In the last concert presented here, given at the Tivoli Concert Hall in Copenhagen, the band sounds particularly upbeat and chipper. Having a day off really seemed to help their mood. In this version of So What, there’s a nice passage where Davis plays repeated notes on trumpet while Coltrane works around him before moving on to his own solo, and a good one it is, swinging as well as inventive. He does use some of his Slonimsky runs, but doesn’t stay on them forever, moving on to bluesier territory which suits the quick tempo and driving pulse of the rhythm section. Kelly picks up on Trane’s last ideas to open his own solo, which he then expands.

No offense to Bronislaw Kaper, who I’m sure was a good tunesmith, but by the time I heard the third version of On Green Dolphin Street I was sick of it. What exactly was it about this song that made jazz musicians think it was so hip?
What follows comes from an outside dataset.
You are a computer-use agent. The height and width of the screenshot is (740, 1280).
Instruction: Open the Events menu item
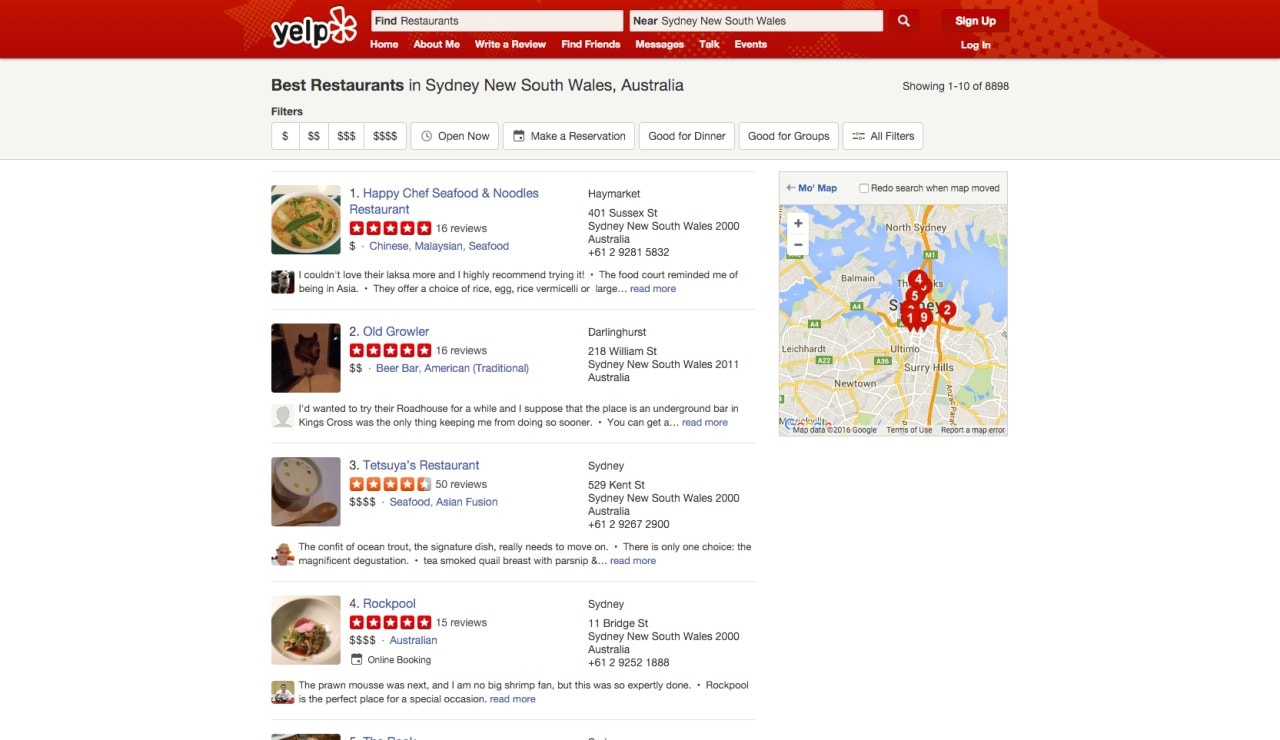751,44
Yeah, it had nice changes in the middle section, but big deal. There were so many other, better songs out there to use, with rising chromatics in the chords, that would have been much more interesting. That being said, Davis is in fine fettle here and the opening of Trane’s solo is surprisingly uncluttered and swinging. Kelly is his usual good self, and Chambers delivers another jolly bowed bass solo. This second take of All Blues doesn’t quite match the joie-de-vivre of the first overall, but the solos are also pretty good, and the band seems to hit a nice groove behind Coltrane’s solo, a very good one.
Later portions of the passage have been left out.